Mir Masood Ali, Mohammad Ghasemisharif, Chris Kanich, and Jason Polakis, University of Illinois Chicago


Browser-based cross-platform applications have become increasingly popular as they allow software vendors to sidestep two major issues in the app ecosystem. First, web apps can be impacted by the performance deterioration affecting browsers, as the continuous adoption of diverse and complex features has led to bloating. Second, re-developing or porting apps to different operating systems and execution environments is a costly, error-prone process. Instead, frameworks like Electron allow the creation of standalone apps for different platforms using JavaScript code (e.g., reused from an existing web app) and by incorporating a stripped down and configurable browser engine.

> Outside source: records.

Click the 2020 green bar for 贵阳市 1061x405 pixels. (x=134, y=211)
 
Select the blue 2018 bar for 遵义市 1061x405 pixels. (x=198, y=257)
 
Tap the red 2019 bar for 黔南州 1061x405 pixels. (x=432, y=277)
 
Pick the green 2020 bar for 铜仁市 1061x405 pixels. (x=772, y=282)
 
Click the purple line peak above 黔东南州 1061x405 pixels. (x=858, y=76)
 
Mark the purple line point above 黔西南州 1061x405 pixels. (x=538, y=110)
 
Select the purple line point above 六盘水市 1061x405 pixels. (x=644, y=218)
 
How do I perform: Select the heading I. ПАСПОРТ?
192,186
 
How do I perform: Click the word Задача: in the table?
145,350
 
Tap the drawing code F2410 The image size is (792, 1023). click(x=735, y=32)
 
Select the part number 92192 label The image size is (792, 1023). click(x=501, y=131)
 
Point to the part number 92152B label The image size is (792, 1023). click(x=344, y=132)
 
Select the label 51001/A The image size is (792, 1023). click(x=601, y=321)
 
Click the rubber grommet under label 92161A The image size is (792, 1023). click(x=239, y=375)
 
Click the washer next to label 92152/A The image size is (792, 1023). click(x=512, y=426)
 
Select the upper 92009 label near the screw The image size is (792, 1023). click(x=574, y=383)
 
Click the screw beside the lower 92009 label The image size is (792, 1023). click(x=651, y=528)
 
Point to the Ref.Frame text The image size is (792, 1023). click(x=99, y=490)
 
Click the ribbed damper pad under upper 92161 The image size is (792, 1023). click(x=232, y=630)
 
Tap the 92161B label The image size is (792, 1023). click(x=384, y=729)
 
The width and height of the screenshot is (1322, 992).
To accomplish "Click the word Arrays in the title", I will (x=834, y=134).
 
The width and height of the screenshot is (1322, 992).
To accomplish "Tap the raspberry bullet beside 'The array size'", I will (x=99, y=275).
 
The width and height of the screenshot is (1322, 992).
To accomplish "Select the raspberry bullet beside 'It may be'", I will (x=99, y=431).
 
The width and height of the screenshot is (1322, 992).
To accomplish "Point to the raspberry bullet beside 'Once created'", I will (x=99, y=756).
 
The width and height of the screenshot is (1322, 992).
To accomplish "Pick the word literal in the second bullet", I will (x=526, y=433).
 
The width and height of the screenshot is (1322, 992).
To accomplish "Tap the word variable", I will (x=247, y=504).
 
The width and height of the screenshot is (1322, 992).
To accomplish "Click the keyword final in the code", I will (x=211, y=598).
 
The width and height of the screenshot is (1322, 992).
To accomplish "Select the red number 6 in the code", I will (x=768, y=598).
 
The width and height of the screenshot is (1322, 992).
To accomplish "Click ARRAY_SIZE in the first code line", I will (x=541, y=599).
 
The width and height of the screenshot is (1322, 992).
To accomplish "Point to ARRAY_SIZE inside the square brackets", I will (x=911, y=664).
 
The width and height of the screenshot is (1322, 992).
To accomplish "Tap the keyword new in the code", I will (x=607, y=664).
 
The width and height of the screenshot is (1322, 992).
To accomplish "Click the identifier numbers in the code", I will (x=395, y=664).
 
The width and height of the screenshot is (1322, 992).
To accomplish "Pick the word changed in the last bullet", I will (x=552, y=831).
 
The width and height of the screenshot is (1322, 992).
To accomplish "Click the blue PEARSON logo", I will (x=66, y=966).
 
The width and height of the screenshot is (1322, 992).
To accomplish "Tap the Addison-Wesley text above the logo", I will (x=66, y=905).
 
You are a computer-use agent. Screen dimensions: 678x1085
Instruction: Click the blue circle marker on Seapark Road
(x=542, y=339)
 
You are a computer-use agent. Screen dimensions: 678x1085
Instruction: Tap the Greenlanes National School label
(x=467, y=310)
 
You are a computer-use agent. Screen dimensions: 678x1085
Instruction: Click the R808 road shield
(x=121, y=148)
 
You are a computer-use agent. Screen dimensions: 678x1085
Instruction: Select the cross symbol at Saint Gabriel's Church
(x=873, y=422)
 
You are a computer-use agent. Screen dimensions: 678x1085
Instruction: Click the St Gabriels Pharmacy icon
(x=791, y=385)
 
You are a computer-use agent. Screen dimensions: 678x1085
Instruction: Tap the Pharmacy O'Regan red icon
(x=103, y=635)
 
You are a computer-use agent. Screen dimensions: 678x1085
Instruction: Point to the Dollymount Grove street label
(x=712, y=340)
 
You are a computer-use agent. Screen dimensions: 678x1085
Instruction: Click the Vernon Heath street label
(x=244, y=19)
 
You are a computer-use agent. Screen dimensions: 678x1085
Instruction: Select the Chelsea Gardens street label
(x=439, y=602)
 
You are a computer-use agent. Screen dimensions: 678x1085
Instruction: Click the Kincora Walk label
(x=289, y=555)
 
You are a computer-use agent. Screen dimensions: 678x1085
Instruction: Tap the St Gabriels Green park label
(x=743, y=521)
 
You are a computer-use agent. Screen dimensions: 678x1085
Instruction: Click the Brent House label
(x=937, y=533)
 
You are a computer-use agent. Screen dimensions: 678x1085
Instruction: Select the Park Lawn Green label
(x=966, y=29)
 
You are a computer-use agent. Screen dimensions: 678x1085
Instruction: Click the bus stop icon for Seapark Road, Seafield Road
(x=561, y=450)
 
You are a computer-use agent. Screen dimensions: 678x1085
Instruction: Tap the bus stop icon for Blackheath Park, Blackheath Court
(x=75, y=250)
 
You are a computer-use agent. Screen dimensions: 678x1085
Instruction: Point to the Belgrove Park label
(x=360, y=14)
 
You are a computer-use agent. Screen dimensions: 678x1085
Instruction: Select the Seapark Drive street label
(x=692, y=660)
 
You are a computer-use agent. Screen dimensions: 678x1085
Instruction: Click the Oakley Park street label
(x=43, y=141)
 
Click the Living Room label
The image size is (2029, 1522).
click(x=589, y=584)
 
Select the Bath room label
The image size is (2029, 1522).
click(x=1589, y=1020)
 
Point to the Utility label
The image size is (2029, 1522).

Despite the aforementioned advantages, these apps face significant security and privacy threats that are either non-applicable to traditional web apps (due to the lack of access to certain system-facing APIs) or ineffective against them (due to countermeasures already baked into browsers). In this paper we present Inspectron, an automated dynamic analysis framework that audits packaged Electron apps for potential security vulnerabilities stemming from developers' deviation from recommended security practices. Our study reveals a multitude of insecure practices and problematic trends in the Electron app ecosystem, highlighting the gap filled by Inspectron as it provides extensive and comprehensive auditing capabilities for developers and researchers.